Although most experts agree that psychopaths are of average intelligence, it’s also known they’re quite cunning at manipulating others. They can blend in with the rest of the population –they know how people operate and can pretend to be like them in order to seem charming and likeable. Because they don’t have empathy or guilt to stifle their actions, they’re able to use what they know about others to cause hurt and get ahead.
If you’ve ever been looking after and had to discipline a child, you’ll be thinking I’m way off base here. After all, kids hate getting into trouble, and they feel bad about being punished. But there’s the rub: kids hate being punished, they hate being in trouble, but they don’t seem to feel at all bad about having done something wrong. They will whine and cry about a time-out or losing out on a toy, but not out of guilt. When you make kids apologize, you can witness the lackluster apology for yourself, and judge its honesty.
Just as kids will deny responsibility for their wrongdoing by blaming the situation or another kid, they will also shirk off any guilt associated with their actions. If one kid hits another, he will justify his actions by claiming the kid did something to him first.
Kids find it really hard to understand what others are experiencing: you can feel the lack of empathy kids have if you ever have to look after them while you’re sick or injured. You can be lying on the bathroom floor with your head in a toilet, and a kid will walk in and ask you to fix his bicycle. While you may be appalled at your kid’s insensitive request, you may start to see that he doesn’t understand what you’re going through. Luckily for most kids, though, they learn empathy as they gain experiences of their own, and can associate their feelings of hurt with what others must be feeling.
Psychopaths suffer from a lack of guilt and empathy for others, and that’s why they can go through life hurting others with a clear conscience. Because they don’t understand hurt, it’s hard for them to understand how they’ve hurt others. Unfortunately, it’s impossible for a psychopath to learn empathy over time.
Kids’ worlds are small – because kids only know their experiences to date, they have trouble understanding how large and diverse the world is. As such, they also tend to view themselves as central to the world. Parents, as they try to keep the best interests of their kids at heart, are centred on their kids. So it’s natural for kids to believe that everybody else would be just as concerned about their happiness and wellbeing. Kids wind up with an extremely high opinion of their own self worth. They believe they are the bees’ knees – the all-knowing and best-behaved kid ever – because that’s what their parents believe.
So when kids get to school and start mixing with others, they think they’re the smartest, cutest, fastest, and most capable of their peers.

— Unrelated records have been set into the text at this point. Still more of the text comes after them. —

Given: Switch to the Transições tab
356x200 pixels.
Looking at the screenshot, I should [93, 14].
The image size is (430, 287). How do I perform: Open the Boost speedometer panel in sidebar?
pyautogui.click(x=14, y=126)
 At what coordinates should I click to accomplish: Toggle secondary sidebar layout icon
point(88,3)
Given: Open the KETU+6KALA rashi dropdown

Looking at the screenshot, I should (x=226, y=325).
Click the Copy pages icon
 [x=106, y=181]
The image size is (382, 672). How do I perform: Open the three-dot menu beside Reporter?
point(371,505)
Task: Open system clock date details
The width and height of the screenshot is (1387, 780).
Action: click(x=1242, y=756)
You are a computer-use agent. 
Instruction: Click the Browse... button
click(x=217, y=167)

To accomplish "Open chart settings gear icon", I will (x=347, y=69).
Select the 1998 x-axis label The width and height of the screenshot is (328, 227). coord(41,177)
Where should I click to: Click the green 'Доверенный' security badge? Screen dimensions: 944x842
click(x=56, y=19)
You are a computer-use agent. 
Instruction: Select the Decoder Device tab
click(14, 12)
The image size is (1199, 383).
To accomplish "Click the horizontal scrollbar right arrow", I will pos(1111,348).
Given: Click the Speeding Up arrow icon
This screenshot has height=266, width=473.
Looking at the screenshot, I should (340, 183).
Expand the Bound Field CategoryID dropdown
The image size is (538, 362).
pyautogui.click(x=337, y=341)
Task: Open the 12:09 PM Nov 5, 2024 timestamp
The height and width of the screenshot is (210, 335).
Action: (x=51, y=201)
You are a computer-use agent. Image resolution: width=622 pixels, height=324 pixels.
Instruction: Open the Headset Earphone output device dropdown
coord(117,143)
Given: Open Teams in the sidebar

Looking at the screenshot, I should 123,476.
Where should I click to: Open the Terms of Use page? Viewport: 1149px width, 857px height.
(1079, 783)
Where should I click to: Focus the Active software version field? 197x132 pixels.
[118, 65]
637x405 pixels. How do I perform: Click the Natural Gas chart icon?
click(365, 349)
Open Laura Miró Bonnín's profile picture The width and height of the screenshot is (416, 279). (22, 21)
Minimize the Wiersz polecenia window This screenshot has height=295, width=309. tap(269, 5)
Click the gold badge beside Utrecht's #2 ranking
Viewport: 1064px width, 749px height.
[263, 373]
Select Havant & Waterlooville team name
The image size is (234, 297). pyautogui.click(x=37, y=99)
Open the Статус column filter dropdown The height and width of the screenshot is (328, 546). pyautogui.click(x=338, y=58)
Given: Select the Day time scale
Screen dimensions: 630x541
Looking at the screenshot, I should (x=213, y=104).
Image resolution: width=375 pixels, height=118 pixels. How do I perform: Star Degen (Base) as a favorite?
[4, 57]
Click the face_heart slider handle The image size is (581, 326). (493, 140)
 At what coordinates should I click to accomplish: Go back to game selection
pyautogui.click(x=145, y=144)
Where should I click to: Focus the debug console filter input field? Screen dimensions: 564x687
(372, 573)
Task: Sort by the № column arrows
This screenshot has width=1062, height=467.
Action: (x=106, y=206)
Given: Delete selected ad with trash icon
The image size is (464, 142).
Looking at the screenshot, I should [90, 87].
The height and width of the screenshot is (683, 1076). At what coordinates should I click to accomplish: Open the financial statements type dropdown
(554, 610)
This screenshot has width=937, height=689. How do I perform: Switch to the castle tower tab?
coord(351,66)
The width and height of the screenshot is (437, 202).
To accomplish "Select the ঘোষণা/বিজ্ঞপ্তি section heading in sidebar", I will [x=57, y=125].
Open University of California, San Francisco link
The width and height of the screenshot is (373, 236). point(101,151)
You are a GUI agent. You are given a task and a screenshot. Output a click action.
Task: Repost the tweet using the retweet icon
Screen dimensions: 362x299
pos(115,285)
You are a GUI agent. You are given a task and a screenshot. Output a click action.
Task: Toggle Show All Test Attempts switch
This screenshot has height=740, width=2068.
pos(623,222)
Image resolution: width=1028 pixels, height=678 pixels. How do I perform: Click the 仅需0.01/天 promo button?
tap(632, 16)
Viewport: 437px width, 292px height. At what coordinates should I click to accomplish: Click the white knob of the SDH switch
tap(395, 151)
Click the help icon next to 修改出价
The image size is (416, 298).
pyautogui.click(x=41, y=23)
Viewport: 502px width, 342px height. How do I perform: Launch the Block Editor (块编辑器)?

Kids who are left unchecked tend to develop a sense of entitlement, that the world owes them good things. They feel ripped off if they are chastised or punished for actions they feel were justified. If they are allowed to harbour a belief that they’re better than others, they will start to feel that they are above the rules, too, and have a hard time following them.
While it’s good to foster a sense of self-confidence in kids, we also have to teach them that to achieve their goals, they need to work hard and educate themselves. Believing that they’re just so wonderful that things will fall into their laps will cause nothing but strife for them.
Just ask the psychopaths – they tend to believe they are the best, and are merely tolerating everybody else. They think their time is more important than anyone else’s, and hate when they’re called into question. They tend to believe others’ laws and rules are just conventions that don’t need to be followed. That’s when they get into trouble – because they think they deserve all the best, they fail to work to earn the things they want, and feel victimized when they don’t reach their goals.